**WRITTEN PROBLEM**
Reproduce the entries below word for word, starting with the line that contains "Open the User Databases link" and ending with the line that contains "click(x=31, y=630)", including both of those lines.

Stored entries:
──────────
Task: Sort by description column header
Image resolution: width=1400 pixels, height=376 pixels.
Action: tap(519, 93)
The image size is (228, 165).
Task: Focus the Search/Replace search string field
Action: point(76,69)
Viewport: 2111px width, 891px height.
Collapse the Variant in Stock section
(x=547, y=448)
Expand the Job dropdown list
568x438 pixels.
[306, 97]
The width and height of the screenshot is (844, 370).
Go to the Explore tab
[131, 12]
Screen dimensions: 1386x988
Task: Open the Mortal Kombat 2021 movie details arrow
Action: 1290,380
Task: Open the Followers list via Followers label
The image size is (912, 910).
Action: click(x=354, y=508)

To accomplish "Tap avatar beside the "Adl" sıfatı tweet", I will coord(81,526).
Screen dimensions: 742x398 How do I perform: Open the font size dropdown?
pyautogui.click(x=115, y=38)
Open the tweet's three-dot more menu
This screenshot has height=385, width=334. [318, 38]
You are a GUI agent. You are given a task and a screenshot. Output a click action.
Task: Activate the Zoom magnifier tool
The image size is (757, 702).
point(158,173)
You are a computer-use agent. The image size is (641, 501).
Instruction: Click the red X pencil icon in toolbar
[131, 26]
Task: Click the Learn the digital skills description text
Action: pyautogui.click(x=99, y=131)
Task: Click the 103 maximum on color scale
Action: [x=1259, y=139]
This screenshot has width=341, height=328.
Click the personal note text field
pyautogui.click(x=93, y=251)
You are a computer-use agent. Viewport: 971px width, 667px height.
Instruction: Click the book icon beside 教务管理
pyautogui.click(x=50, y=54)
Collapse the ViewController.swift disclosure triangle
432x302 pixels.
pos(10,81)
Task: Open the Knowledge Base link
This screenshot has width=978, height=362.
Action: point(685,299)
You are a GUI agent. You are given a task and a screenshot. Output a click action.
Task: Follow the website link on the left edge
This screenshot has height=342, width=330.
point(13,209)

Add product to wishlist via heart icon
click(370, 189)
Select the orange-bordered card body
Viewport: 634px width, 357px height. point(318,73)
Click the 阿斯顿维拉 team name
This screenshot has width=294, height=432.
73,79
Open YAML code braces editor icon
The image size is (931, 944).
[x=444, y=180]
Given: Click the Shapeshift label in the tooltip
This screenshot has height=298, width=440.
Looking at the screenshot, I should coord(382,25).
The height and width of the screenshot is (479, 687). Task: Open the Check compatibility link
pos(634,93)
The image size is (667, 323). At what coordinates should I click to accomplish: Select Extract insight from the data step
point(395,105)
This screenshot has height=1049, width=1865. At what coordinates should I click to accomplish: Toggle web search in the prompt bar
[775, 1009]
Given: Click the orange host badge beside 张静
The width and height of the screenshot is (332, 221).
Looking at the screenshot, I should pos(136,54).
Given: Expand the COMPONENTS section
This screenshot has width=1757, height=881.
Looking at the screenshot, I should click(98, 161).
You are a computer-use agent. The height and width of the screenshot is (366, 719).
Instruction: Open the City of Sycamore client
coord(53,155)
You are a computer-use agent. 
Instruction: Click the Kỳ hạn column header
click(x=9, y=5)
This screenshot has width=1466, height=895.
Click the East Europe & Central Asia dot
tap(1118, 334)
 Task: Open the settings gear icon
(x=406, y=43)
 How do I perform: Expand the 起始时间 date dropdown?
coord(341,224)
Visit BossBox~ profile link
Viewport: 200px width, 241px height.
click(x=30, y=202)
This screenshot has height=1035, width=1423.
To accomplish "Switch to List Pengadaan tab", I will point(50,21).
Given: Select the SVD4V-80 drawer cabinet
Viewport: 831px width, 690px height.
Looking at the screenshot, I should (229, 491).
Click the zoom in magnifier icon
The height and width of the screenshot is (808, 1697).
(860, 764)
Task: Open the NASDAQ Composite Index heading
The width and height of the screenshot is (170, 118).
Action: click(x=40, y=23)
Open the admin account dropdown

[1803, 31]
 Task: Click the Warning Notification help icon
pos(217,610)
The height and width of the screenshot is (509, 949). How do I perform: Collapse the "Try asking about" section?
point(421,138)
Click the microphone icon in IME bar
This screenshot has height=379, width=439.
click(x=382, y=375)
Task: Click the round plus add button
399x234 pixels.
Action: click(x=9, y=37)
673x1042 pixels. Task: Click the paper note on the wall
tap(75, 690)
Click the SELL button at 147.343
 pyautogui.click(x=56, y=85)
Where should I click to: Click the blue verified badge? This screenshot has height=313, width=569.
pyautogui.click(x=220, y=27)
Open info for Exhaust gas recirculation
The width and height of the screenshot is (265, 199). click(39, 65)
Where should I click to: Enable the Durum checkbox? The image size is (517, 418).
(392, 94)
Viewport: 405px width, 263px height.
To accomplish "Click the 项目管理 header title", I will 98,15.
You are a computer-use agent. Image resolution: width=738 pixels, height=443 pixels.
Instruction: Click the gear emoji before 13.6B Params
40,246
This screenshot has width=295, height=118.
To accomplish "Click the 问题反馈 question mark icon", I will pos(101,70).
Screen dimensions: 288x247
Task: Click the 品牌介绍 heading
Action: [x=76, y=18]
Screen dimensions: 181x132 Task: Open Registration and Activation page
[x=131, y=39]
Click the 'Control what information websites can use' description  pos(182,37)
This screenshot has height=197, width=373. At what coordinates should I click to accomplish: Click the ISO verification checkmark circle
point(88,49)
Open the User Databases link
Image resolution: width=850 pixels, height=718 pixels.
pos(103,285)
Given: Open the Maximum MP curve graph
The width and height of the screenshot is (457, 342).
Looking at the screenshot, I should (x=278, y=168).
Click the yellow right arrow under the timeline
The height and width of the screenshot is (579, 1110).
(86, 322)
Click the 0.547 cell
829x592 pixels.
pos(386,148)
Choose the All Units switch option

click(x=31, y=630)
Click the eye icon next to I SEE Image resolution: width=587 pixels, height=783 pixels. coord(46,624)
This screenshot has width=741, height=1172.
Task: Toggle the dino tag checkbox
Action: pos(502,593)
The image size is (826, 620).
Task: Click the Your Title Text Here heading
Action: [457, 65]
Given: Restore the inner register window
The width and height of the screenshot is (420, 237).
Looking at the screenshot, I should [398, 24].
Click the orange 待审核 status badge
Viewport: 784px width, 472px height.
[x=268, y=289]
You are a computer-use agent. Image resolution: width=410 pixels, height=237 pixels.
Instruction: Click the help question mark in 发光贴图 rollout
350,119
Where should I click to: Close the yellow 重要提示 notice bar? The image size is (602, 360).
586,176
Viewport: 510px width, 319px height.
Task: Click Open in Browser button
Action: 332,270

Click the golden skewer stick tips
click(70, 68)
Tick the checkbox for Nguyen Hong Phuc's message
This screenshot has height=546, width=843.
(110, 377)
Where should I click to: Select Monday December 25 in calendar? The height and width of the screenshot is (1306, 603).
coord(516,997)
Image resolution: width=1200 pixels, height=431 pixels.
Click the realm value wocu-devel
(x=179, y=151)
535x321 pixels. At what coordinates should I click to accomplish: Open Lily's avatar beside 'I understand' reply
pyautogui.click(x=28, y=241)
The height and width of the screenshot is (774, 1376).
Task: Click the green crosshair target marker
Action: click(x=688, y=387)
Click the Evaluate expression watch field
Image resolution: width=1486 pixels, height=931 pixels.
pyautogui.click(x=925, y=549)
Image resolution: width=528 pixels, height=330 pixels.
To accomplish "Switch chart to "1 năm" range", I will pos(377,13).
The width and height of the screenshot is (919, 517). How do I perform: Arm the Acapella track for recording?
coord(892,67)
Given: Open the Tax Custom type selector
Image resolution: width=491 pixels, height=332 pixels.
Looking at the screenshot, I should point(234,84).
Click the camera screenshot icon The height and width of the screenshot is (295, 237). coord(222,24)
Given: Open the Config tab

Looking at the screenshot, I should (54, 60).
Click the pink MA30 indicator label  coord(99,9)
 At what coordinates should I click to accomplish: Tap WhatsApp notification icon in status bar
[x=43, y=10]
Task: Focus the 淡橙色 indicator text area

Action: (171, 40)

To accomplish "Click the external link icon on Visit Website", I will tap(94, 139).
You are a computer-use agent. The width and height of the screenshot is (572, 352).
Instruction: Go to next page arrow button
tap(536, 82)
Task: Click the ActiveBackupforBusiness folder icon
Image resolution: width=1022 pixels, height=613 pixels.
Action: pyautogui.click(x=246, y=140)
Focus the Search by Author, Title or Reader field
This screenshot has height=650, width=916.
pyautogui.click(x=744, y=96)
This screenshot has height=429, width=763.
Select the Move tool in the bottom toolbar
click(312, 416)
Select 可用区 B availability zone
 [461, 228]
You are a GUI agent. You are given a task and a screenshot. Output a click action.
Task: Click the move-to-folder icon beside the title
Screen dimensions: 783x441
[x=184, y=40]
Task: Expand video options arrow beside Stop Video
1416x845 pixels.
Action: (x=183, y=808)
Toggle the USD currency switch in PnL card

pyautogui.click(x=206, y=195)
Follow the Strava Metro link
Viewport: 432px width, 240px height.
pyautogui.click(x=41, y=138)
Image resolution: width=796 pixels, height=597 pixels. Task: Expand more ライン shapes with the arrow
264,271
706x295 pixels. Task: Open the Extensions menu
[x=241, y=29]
──────────
**RESULT**
Open the User Databases link
Image resolution: width=850 pixels, height=718 pixels.
pos(103,285)
Given: Open the Maximum MP curve graph
The width and height of the screenshot is (457, 342).
Looking at the screenshot, I should (x=278, y=168).
Click the yellow right arrow under the timeline
The height and width of the screenshot is (579, 1110).
(86, 322)
Click the 0.547 cell
829x592 pixels.
pos(386,148)
Choose the All Units switch option

click(x=31, y=630)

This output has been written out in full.